Enter Trump: A successful businessman, television celebrity, and above all a political amateur who speaks bluntly and crudely and derides politicians. He even boasts of his past support of the Clintons, as evidence of his political acumen and the problems with lobbyist-driven politics today.

Cleverly, he hops to the other side of the lobbyist-politician equation (and expects voters to believe this transformation is profound, as done by him, and oh-so-easy). He testifies in a way that recalls one of the reformed alcoholics described so glowingly by Lincoln in his Temperance Address—as a man who has known sin and has now come forward to testify on how the rest of us can escape it.

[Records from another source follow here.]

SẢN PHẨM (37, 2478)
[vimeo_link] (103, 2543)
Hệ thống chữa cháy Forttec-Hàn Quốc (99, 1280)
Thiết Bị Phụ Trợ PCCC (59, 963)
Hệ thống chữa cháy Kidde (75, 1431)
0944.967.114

Most significantly of all, Trump gives voice to passionate views widespread in the country, not just his party, such as illegal immigration, and the lack of Republican success in countering the President politically. That is at the heart of his appeal: he is the anti-politician. Thus, George Will’s accurate charge that “Donald Trump is a counterfeit Republican” disregards his strength. It is not just party weakness that enables Trump to succeed; he reflects a possibility that emerges from the non-politician choices the party has made several times in its history.

For all his disparagement of politicians, there is nothing in the Trump record to indicate that he is any less a Progressive who would expand the power of government than Obama or his would-be successors in the Democratic Party. Trump just wants to fire “incompetents,” replace them with smart people, and make government run better.

Is it possible, then, that Progressive government has given Americans so much despotism that politics is reduced to choosing between despots? Early in his life, Abraham Lincoln diagnosed this democratic blindness. His remedy for democratic ills remains the same for us today: faithful adherence to the principles of constitutional government and individual liberty. Until Republicans realize that this is the critical choice, Trump’s poll numbers will continue to soar.